» Work to complete
Each record should be reproduced exactly.

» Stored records
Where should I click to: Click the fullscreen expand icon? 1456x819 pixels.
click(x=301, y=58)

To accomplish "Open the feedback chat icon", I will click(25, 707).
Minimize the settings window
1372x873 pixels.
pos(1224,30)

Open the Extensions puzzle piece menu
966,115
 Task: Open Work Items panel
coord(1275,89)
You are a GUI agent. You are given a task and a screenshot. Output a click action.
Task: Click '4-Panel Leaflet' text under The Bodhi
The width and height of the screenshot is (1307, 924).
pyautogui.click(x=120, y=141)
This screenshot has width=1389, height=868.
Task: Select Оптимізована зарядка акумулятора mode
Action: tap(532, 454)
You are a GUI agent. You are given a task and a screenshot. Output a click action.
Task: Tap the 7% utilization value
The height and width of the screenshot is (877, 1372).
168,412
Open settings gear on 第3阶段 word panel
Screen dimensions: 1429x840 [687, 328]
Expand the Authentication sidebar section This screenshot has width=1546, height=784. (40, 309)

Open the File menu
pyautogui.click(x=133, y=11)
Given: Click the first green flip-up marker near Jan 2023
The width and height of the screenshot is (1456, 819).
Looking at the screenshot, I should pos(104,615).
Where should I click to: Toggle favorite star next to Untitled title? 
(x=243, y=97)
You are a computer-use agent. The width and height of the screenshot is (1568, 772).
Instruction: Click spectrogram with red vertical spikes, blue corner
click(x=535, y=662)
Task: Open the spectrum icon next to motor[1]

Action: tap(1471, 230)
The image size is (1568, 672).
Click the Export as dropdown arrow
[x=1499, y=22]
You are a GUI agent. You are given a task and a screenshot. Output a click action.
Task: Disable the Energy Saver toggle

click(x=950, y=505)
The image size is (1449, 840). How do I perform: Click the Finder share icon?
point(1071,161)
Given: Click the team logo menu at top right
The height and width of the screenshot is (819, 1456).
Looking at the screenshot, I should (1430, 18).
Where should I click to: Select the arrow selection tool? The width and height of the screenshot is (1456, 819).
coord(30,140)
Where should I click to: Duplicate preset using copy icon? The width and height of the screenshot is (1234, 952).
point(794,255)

» Task result
Where should I click to: Click the fullscreen expand icon? 1456x819 pixels.
click(x=301, y=58)

To accomplish "Open the feedback chat icon", I will click(25, 707).
Minimize the settings window
1372x873 pixels.
pos(1224,30)

Open the Extensions puzzle piece menu
966,115
 Task: Open Work Items panel
coord(1275,89)
You are a GUI agent. You are given a task and a screenshot. Output a click action.
Task: Click '4-Panel Leaflet' text under The Bodhi
The width and height of the screenshot is (1307, 924).
pyautogui.click(x=120, y=141)
This screenshot has width=1389, height=868.
Task: Select Оптимізована зарядка акумулятора mode
Action: tap(532, 454)
You are a GUI agent. You are given a task and a screenshot. Output a click action.
Task: Tap the 7% utilization value
The height and width of the screenshot is (877, 1372).
168,412
Open settings gear on 第3阶段 word panel
Screen dimensions: 1429x840 [687, 328]
Expand the Authentication sidebar section This screenshot has width=1546, height=784. (40, 309)

Open the File menu
pyautogui.click(x=133, y=11)
Given: Click the first green flip-up marker near Jan 2023
The width and height of the screenshot is (1456, 819).
Looking at the screenshot, I should pos(104,615).
Where should I click to: Toggle favorite star next to Untitled title? 
(x=243, y=97)
You are a computer-use agent. The width and height of the screenshot is (1568, 772).
Instruction: Click spectrogram with red vertical spikes, blue corner
click(x=535, y=662)
Task: Open the spectrum icon next to motor[1]

Action: tap(1471, 230)
The image size is (1568, 672).
Click the Export as dropdown arrow
[x=1499, y=22]
You are a GUI agent. You are given a task and a screenshot. Output a click action.
Task: Disable the Energy Saver toggle

click(x=950, y=505)
The image size is (1449, 840). How do I perform: Click the Finder share icon?
point(1071,161)
Given: Click the team logo menu at top right
The height and width of the screenshot is (819, 1456).
Looking at the screenshot, I should (1430, 18).
Where should I click to: Select the arrow selection tool? The width and height of the screenshot is (1456, 819).
coord(30,140)
Where should I click to: Duplicate preset using copy icon? The width and height of the screenshot is (1234, 952).
point(794,255)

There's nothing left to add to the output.